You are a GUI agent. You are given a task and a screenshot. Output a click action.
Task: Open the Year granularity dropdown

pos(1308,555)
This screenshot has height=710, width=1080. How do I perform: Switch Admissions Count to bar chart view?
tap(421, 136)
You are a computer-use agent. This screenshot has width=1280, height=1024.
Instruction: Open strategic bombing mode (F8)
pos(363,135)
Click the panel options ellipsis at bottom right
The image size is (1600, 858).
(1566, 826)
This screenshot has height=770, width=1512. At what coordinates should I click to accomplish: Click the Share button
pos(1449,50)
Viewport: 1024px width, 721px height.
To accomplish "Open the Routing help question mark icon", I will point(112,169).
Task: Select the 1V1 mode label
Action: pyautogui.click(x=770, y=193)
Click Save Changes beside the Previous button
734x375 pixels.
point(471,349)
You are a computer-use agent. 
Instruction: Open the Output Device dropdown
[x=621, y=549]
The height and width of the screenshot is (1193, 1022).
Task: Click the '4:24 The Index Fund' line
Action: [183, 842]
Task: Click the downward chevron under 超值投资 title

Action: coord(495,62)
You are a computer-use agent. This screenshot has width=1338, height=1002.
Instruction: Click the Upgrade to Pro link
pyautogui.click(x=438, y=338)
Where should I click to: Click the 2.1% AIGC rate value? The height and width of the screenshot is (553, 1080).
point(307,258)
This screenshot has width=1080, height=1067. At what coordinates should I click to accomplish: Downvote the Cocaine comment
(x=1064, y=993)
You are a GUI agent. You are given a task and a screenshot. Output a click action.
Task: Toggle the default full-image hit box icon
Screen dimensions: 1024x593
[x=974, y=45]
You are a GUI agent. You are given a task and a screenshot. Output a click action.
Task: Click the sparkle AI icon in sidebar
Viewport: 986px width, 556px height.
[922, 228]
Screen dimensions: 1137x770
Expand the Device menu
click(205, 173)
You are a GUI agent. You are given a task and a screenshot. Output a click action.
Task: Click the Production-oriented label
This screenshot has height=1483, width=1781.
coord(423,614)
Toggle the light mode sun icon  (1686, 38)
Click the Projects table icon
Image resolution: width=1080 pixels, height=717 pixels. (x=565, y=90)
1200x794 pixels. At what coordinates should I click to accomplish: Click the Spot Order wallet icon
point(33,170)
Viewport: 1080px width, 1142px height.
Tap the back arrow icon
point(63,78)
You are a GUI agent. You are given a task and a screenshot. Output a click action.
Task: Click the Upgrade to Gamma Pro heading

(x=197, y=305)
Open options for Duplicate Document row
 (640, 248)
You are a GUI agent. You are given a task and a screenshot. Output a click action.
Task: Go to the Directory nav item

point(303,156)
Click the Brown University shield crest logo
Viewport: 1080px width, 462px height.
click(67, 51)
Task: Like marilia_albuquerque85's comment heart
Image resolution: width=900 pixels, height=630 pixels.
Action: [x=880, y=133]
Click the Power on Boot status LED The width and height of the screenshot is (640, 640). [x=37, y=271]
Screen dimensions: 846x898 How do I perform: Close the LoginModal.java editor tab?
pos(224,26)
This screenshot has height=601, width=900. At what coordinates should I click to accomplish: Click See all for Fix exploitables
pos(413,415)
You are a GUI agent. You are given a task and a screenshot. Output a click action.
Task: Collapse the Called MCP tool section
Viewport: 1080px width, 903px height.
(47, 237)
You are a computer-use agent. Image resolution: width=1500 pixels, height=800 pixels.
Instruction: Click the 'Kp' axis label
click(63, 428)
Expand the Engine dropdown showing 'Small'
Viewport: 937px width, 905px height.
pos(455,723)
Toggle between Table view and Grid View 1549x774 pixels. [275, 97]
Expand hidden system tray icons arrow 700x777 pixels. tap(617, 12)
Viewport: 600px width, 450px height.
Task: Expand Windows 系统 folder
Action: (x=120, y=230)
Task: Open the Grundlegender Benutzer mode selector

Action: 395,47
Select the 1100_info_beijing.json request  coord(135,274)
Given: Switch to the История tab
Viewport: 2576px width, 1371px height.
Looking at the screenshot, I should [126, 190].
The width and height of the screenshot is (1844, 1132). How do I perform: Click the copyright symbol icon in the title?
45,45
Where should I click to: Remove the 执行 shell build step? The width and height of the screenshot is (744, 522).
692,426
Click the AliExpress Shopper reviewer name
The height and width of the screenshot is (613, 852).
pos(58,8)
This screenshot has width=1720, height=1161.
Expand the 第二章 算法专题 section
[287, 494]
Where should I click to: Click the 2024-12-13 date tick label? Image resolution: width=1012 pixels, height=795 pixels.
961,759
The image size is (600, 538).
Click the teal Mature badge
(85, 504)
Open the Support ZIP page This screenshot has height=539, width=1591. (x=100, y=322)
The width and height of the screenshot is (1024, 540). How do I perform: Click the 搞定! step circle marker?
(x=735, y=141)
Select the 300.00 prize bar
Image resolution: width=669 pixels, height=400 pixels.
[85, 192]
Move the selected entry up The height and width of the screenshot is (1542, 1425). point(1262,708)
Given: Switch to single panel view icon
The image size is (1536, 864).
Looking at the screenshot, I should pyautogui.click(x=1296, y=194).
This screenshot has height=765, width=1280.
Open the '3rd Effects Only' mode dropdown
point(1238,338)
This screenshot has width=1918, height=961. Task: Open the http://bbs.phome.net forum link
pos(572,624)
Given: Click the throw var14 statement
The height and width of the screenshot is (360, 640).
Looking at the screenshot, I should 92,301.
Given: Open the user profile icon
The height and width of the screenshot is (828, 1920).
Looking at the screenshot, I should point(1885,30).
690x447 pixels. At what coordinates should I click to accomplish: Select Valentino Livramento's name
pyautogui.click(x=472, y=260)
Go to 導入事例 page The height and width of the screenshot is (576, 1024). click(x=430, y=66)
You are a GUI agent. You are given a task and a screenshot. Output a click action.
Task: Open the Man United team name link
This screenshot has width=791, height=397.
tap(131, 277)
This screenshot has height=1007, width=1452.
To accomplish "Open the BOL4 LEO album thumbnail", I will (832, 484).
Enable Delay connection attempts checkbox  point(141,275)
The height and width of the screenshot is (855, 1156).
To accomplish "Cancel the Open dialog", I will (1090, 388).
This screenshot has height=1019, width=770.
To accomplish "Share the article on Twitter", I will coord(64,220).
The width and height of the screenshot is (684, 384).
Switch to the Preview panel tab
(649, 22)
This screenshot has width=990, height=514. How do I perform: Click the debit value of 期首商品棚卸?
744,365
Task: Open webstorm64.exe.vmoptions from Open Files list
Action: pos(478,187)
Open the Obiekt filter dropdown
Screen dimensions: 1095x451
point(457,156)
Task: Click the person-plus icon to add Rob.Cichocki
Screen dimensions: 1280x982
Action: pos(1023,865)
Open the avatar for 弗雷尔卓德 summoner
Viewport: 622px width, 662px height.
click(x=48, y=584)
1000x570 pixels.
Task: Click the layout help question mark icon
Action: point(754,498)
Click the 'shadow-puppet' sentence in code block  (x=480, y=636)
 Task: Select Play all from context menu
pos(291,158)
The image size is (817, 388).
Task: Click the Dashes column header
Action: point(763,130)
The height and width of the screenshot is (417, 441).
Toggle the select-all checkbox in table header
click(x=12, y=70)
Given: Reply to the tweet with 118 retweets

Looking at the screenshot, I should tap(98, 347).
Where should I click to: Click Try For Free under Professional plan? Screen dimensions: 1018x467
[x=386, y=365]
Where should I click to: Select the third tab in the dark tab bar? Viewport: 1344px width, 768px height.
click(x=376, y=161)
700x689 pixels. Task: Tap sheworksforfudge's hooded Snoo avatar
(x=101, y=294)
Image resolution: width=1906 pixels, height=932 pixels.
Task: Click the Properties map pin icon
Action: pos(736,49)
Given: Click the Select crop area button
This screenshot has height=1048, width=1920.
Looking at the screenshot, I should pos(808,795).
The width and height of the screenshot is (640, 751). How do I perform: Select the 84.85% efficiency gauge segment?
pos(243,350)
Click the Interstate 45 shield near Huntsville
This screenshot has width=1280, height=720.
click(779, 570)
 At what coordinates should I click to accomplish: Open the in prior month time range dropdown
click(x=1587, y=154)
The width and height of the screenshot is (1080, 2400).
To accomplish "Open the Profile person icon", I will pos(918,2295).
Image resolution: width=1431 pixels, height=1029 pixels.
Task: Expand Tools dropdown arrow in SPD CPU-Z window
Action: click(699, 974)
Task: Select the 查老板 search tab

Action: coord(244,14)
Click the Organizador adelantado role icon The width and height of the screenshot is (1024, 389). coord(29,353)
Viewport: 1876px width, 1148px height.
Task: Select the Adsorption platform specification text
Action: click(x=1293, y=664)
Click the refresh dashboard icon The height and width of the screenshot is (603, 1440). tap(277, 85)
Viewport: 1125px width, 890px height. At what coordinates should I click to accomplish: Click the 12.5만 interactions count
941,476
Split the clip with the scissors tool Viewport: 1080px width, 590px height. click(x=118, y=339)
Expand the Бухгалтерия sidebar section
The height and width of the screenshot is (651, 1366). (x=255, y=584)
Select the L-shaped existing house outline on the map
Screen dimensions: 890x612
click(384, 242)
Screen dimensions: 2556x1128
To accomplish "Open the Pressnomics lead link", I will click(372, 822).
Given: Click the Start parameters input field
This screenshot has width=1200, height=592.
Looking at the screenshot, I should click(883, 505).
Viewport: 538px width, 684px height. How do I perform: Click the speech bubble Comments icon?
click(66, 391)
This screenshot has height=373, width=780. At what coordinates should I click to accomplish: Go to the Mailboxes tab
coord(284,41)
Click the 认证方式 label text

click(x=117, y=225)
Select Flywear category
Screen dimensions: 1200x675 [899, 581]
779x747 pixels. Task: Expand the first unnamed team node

_ _ _ _ _

▶ Work instruction: Output only the number of lines above holding "team".

▶ Task output: 2